Este fenómeno recibe distintos nombres según el enfoque. Spoken word cuando hay performance a cámara o voz en off. Poetry Reels como etiqueta funcional dentro de Instagram. Instapoetry para la poesía pensada desde su origen para redes sociales. PoetryTok para describir la escena que creció en TikTok. Y videopoetry desde una mirada más formal, que reconoce la poesía en video como género audiovisual.
Más allá del término, todos describen una misma práctica: micro-literatura diseñada para verse, escucharse y compartirse.
La poesía en video conecta porque trabaja con economía de lenguaje. Una frase bien colocada puede generar identificación inmediata en medio de un feed saturado. El formato favorece la pausa, el ritmo y la resonancia emocional. No exige contexto previo ni lecturas largas para funcionar.

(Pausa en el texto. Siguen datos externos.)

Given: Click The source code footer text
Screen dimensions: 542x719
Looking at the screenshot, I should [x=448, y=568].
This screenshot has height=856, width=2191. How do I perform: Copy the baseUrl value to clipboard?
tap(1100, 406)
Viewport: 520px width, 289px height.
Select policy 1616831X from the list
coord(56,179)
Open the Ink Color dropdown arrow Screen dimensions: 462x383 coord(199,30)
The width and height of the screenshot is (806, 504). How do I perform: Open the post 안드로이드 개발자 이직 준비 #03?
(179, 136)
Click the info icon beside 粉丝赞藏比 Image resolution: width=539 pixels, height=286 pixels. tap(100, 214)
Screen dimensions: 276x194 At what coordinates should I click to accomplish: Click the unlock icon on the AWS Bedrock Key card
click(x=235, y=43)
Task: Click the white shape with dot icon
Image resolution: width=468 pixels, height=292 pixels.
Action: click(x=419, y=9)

Para que este tipo de contenido sostenga su impacto, lo técnico importa. El formato vertical, la tipografía grande, el cuidado de las zonas seguras y el ritmo de lectura son parte del mensaje. En poesía, perder una línea altera el sentido completo. Por eso el texto en pantalla y los subtítulos no acompañan: forman parte de la experiencia.

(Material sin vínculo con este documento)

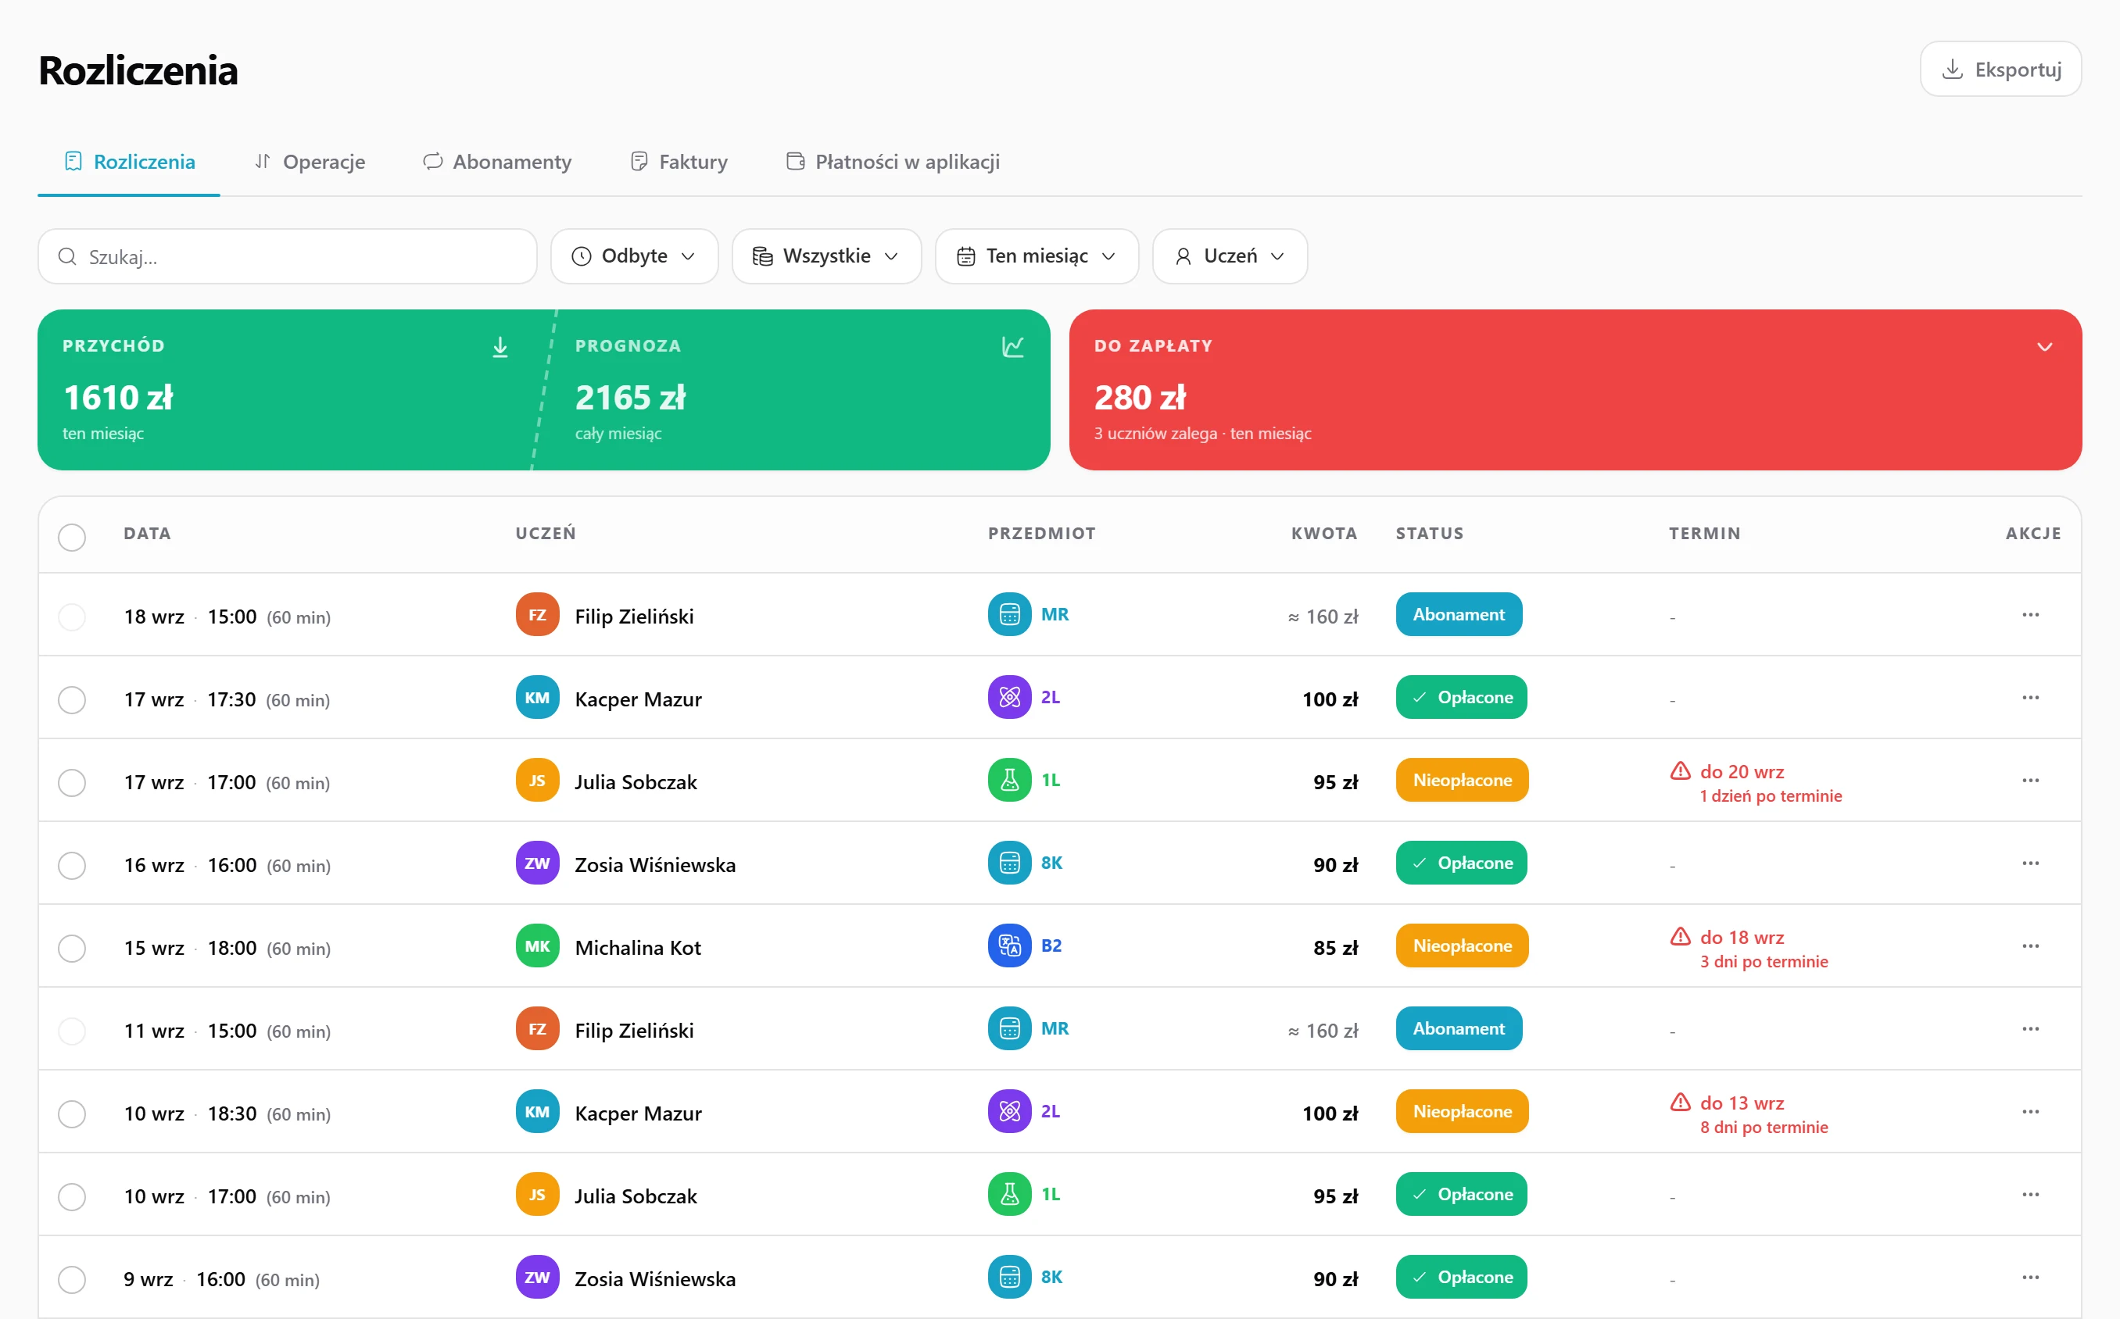
Task: Click overdue warning icon next to do 18 wrz
Action: pyautogui.click(x=1679, y=937)
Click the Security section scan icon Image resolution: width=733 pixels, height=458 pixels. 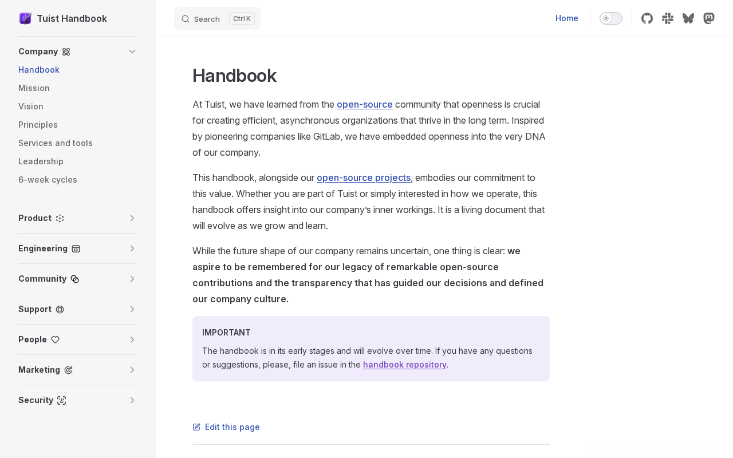click(x=62, y=400)

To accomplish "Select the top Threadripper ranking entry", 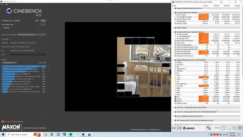I will click(x=24, y=66).
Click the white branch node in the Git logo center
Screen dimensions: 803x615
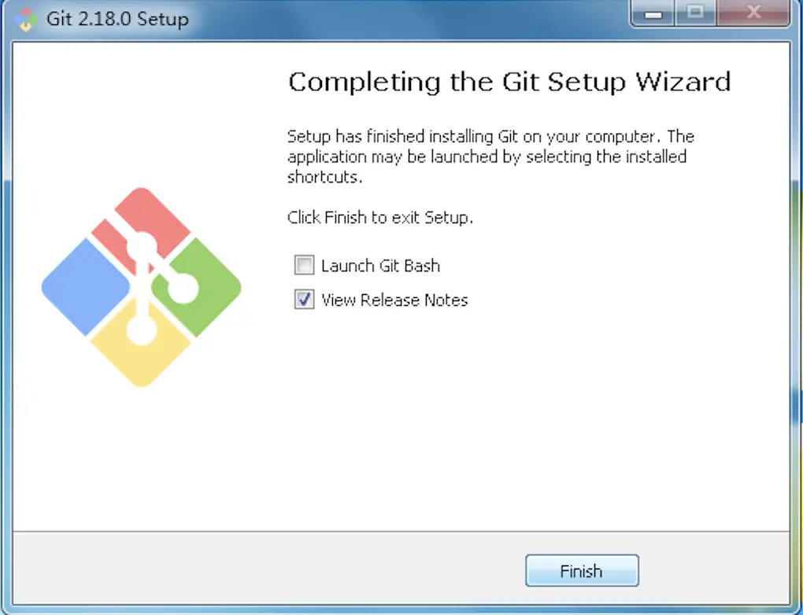point(143,245)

Creativamente, hay principios claros que se repiten: una idea por pieza, pocas líneas por pantalla, un inicio que capture atención en los primeros segundos y un cierre que deje algo flotando. Cuando estos elementos se alinean, el poema se siente pensado para el formato.
La expansión del spoken word, los poetry reels y la videopoesía responde a una necesidad cultural concreta. En un entorno optimizado para producir volumen, este formato ofrece presencia. Permite decir mucho con poco y crear una relación distinta con la audiencia.
Eso explica por qué la poesía en video sigue creciendo. No depende de una tendencia puntual, sino de su capacidad para adaptarse al lenguaje del presente sin perder profundidad.